WORK TO COMPLETE:
What lines in the entries below contain the word "width"? Copy all of them.

#### DATA RECORDS

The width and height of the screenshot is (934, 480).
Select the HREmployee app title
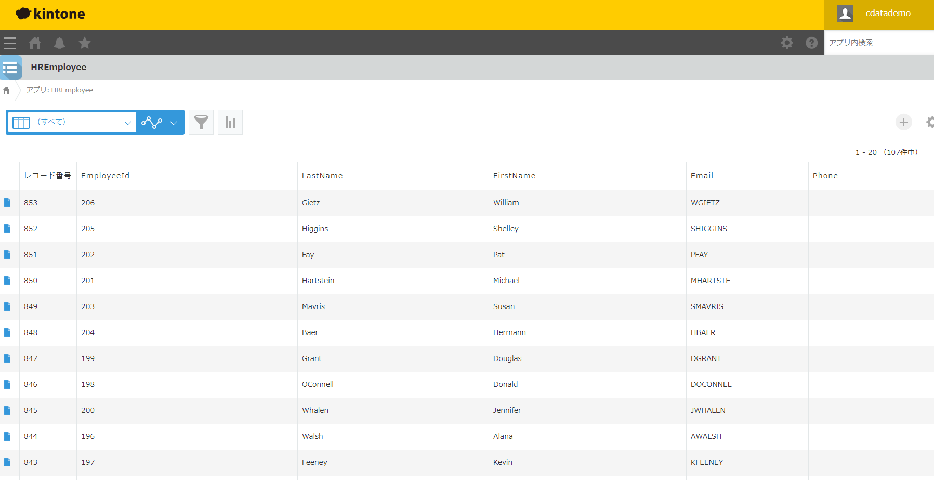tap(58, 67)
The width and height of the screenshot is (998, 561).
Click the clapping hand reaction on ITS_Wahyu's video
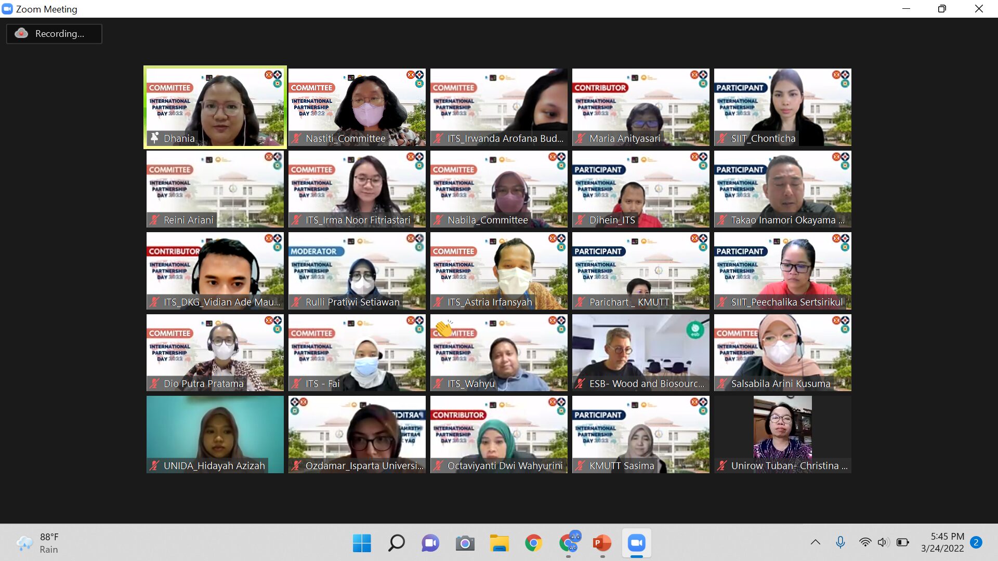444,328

########

SOLUTION:
The width and height of the screenshot is (934, 480).
The width and height of the screenshot is (998, 561).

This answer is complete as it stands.